== MATERIAL PROVIDED
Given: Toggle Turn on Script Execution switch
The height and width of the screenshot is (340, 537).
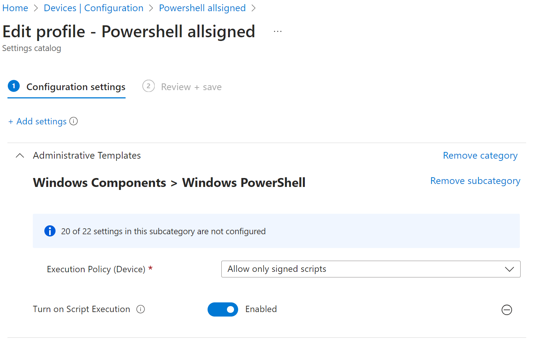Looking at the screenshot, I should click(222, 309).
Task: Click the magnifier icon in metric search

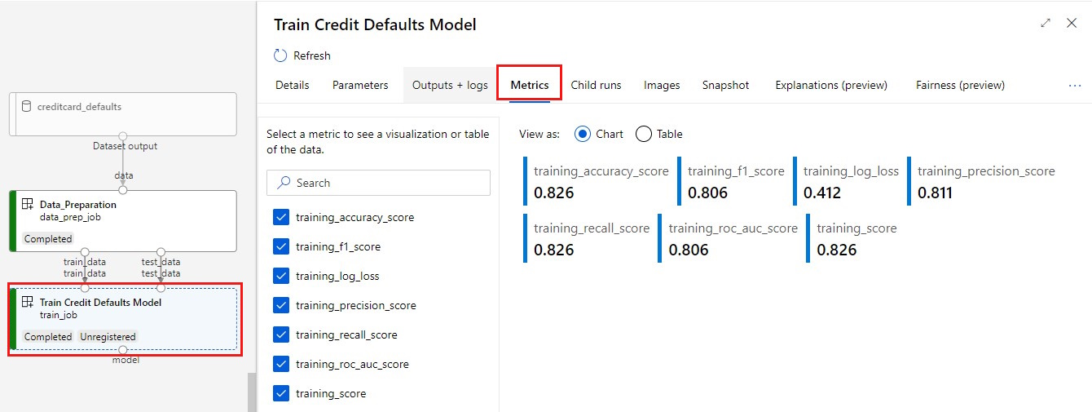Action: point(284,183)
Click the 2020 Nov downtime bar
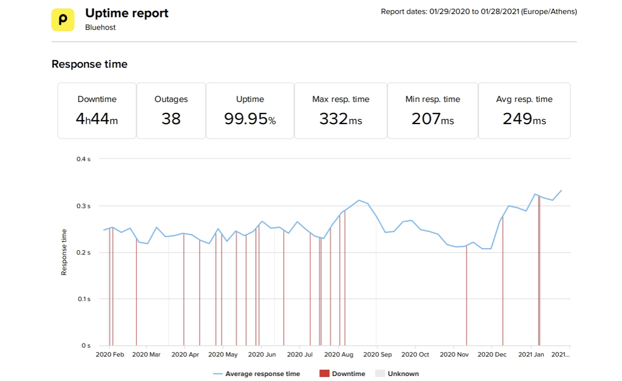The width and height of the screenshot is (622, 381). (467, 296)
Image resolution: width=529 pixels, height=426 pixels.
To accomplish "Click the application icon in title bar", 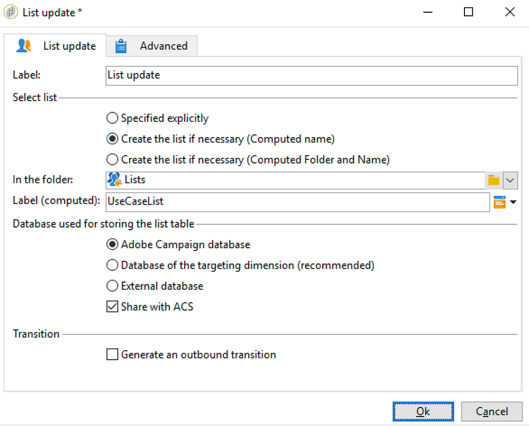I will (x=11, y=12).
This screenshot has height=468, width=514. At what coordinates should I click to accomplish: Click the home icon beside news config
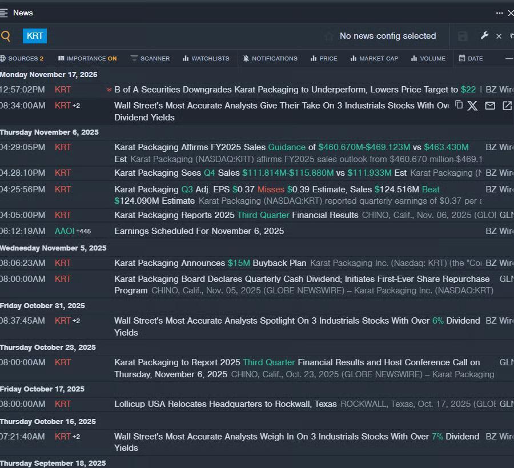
====
• _YOUR TASK_
Return only the lines running from the top of the data to the line that holds "Image resolution: width=529". Include both of those lines, but skip the pictures.

• _TASK SOLUTION_
Given: Toggle Turn on Script Execution switch
The height and width of the screenshot is (340, 537).
Looking at the screenshot, I should click(222, 309).
Task: Click the magnifier icon in metric search

Action: point(284,183)
Click the 2020 Nov downtime bar
The width and height of the screenshot is (622, 381). (467, 296)
Image resolution: width=529 pixels, height=426 pixels.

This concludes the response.